Let me quickly jump in here to add: this is not to say I am not grateful. I write this from a place of privilege and I KNOW that. As I said – I loved my childhood, and I love my parents, my siblings, my lifelong friends more than anything. I loved my school, and I know how lucky I was and still am to have the opportunities and safety net.
This is more to say that I was quietly influenced and guided (perhaps not intentionally) to live a certain life.
I believe the reason I have struggled with anxiety throughout my 20’s was because that life never fulfilled me. I was always going against it. Trying to find any way of working that meant I didn’t need to give up so much of my precious time making money for someone else. Trying to find a way to travel for months, rather than weeks.

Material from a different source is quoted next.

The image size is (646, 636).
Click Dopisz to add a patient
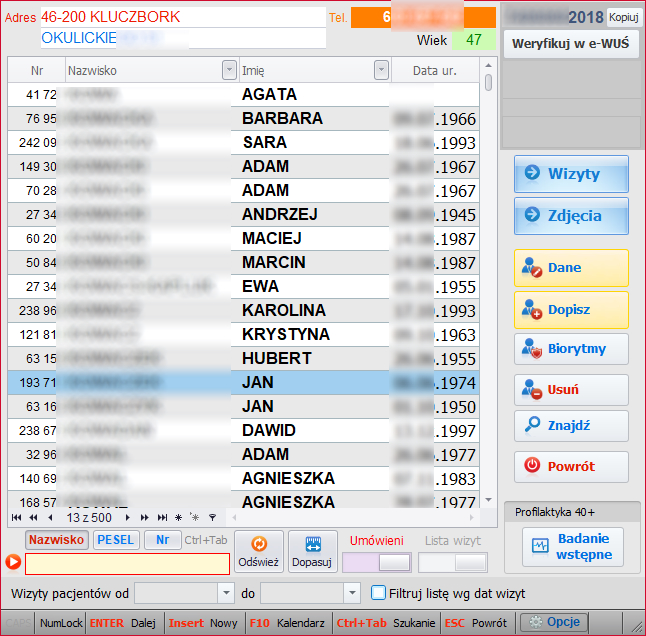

Trying to find myself and support myself so I didn’t rely on anyone for anything. Trying to find a way to have fun all the time, not just on Saturday night.
Trying to find a way to create an extraordinary life that I could look back on and say – that was pretty unbelievable.
Now, as I have just entered my 29th year, I’m ready to stop trying to fit in a box, and fully accept myself and my goals as being different to what’s around me. I’ve embraced the unknown, and I am focusing on myself and my dreams. I am backing myself for a change. I want to see what happens if I don’t give up, whilst being my most authentic self.
At least this way, if one day I am back working in an office, counting down the hours til 5pm – I know I would have at least tried to break away.